Re: Additional debug info to aid cacheline analysis
From: Peter Zijlstra
Date: Thu Oct 08 2020 - 03:02:45 EST
My appologies for adding a typo to the linux-kernel address, corrected
now.
On Wed, Oct 07, 2020 at 10:58:00PM -0700, Stephane Eranian wrote:
> Hi Peter,
>
> On Tue, Oct 6, 2020 at 6:17 AM Peter Zijlstra <peterz@xxxxxxxxxxxxx> wrote:
> >
> > Hi all,
> >
> > I've been trying to float this idea for a fair number of years, and I
> > think at least Stephane has been talking to tools people about it, but
> > I'm not sure what, if anything, ever happened with it, so let me post it
> > here :-)
> >
> >
> Thanks for bringing this back. This is a pet project of mine and I
> have been looking at it for the last 4 years intermittently now.
> Simply never got a chance to complete because preempted by other
> higher priority projects. I have developed an internal
> proof-of-concept prototype using one of the 3 approaches I know. My
> goal was to demonstrate that PMU statistical sampling of loads/stores
> and with data addresses would work as well as instrumentation. This is
> slightly different from hit/miss in the analysis but the process is
> the same.
>
> As you point out, the difficulty is not so much in collecting the
> sample but rather in symbolizing data addresses from the heap.
Right, that's non-trivial, although for static and per-cpu objects it
should be rather straight forward, heap objects are going to be a pain.

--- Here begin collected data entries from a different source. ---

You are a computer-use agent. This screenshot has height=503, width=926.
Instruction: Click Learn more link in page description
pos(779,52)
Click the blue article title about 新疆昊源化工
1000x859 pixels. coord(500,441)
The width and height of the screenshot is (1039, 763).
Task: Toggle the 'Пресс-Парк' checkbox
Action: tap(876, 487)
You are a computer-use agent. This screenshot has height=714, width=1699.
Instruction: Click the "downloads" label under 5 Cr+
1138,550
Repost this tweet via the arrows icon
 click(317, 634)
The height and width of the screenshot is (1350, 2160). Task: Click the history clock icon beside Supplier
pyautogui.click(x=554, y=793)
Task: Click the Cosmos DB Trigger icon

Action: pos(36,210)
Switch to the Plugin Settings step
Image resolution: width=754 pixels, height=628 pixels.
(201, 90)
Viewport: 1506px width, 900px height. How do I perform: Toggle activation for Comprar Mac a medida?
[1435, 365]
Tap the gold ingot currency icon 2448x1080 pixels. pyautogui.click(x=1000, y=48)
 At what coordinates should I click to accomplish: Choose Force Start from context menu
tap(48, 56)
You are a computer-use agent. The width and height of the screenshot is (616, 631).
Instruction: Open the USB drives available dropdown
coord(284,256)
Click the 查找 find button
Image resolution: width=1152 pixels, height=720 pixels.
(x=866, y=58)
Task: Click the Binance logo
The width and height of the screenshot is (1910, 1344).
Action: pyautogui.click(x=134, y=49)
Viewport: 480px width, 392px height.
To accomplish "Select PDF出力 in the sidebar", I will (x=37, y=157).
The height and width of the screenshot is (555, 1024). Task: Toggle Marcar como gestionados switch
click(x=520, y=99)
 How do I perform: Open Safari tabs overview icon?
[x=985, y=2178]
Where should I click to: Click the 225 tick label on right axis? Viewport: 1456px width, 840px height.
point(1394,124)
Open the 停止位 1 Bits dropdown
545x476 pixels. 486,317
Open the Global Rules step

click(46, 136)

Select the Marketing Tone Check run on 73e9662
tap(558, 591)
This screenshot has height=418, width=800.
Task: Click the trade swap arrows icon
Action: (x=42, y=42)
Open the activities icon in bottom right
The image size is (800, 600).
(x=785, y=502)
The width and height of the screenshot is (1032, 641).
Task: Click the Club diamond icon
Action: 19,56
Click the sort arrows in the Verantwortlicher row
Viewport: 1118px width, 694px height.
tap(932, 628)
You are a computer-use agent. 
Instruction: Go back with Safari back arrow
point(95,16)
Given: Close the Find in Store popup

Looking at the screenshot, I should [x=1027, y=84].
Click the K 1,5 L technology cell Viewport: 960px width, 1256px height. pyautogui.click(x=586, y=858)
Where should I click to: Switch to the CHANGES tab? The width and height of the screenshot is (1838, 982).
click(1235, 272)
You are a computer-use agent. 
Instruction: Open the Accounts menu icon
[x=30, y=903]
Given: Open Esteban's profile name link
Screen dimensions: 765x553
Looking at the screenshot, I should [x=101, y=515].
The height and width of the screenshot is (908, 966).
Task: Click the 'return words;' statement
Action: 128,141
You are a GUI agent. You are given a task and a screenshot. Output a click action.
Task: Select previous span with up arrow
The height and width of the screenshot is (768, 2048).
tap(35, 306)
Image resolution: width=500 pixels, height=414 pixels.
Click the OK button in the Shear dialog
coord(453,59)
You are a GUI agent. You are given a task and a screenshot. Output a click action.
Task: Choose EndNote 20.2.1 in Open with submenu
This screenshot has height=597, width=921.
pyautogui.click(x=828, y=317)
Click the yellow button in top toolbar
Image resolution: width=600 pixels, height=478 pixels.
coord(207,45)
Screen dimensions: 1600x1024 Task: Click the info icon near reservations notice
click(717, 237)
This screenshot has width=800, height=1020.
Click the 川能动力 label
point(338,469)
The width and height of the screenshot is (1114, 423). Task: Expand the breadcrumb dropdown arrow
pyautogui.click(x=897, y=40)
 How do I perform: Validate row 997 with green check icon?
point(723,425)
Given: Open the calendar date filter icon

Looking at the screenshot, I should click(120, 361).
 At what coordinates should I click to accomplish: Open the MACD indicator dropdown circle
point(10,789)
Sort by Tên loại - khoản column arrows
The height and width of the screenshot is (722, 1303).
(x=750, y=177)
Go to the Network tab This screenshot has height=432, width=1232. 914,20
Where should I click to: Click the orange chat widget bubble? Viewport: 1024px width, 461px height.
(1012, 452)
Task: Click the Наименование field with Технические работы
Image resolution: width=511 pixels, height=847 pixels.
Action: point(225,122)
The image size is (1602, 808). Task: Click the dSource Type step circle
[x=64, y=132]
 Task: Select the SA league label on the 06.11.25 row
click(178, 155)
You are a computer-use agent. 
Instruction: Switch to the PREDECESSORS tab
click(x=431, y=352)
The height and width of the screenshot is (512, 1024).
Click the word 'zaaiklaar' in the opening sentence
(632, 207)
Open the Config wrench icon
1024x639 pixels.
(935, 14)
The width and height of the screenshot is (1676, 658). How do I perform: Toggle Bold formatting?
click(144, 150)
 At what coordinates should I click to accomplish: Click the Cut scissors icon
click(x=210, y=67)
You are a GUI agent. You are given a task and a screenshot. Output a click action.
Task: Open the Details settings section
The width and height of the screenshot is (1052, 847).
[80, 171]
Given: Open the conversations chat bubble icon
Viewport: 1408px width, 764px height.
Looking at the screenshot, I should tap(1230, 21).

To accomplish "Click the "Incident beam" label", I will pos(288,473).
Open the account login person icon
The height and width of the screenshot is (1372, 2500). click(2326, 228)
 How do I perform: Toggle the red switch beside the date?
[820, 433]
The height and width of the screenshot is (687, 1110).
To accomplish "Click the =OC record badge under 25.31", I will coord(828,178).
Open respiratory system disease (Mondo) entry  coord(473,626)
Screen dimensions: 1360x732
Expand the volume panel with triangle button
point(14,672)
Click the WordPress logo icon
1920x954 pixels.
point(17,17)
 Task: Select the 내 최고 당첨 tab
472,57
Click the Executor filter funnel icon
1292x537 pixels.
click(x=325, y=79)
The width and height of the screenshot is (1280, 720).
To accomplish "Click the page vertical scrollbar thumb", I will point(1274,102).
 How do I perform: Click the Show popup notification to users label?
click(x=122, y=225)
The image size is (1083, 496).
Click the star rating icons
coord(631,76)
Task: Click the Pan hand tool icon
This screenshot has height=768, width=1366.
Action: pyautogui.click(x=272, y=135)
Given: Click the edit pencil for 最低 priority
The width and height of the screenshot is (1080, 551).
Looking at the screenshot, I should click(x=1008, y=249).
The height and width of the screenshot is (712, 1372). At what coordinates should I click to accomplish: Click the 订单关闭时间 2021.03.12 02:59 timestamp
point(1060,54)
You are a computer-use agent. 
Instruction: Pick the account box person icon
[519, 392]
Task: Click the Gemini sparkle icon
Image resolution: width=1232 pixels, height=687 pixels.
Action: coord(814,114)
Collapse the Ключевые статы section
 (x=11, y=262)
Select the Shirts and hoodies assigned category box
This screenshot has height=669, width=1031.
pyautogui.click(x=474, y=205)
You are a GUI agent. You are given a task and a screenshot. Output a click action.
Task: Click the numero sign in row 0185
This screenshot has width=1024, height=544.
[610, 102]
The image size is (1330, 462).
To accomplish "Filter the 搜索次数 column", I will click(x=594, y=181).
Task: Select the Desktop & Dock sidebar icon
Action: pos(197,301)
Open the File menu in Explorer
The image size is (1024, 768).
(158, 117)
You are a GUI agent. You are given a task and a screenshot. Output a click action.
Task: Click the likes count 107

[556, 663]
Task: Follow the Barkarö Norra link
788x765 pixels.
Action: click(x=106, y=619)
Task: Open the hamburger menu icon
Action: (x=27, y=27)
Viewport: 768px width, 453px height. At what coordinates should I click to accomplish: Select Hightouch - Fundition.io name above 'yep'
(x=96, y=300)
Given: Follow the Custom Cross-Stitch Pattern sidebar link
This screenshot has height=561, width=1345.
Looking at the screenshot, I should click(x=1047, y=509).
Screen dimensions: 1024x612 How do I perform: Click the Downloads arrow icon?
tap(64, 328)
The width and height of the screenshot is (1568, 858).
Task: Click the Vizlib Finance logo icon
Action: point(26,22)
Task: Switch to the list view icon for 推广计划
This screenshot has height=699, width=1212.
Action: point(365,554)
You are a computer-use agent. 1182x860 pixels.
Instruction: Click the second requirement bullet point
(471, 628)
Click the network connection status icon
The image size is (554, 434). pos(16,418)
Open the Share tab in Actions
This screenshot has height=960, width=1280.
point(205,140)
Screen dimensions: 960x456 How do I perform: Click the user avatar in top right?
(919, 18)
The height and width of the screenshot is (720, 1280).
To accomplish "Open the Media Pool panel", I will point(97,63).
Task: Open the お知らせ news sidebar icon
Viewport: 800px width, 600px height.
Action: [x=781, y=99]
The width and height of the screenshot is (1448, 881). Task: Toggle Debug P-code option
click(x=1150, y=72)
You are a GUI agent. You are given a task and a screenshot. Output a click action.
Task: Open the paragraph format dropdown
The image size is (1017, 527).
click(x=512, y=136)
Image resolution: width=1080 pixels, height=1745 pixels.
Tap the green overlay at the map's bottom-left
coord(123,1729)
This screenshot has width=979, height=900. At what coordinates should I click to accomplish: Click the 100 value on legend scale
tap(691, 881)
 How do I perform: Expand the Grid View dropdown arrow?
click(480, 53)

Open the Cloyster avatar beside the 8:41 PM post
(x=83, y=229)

You'd basically have to also log the alloc/free of every object along
with the data type used for it, which is not something we have readily
abailable at the allocator.
> Intel PEBS, IBM Marked Events work well to collect the data. AMD IBS
> works though you get a lot of irrelevant samples due to lack of
> hardware filtering. ARM SPE would work too. Overall, all the major
> architectures will provide the sampling support needed.
That's for the data address, or also the eventing IP?
> Some time ago, I had my intern pursue the other 2 approaches for
> symbolization. The one I see as most promising is by using the DWARF
> information (no BPF needed). The good news is that I believe we do not
> need more information than what is already there. We just need the
> compiler to generate valid DWARF at most optimization levels, which I
> believe is not the case for LLVM based compilers but maybe okay for
> GCC.
Right, I think GCC improved a lot on this front over the past few years.
Also added Andi and Masami, who have worked on this or related topics.
> Once we have the DWARF logic in place then it is easier to improve
> perf report/annotate do to hit/miss or hot/cold, read/write analysis
> on each data type and fields within.
>
> Once we have the code for perf, we are planning to contribute it upstream.
>
> In the meantime, we need to lean on the compiler teams to ensure no
> data type information is lost with high optimizations levels. My
> understanding from talking with some compiler folks is that this is
> not a trivial fix.
As you might have noticed, I send this to the linux-toolchains list.
While you lean on your copmiler folks, try and get them subscribed to
this list. It is meant to discuss toolchain issues as related to Linux.
Both GCC/binutils and LLVM should be represented here.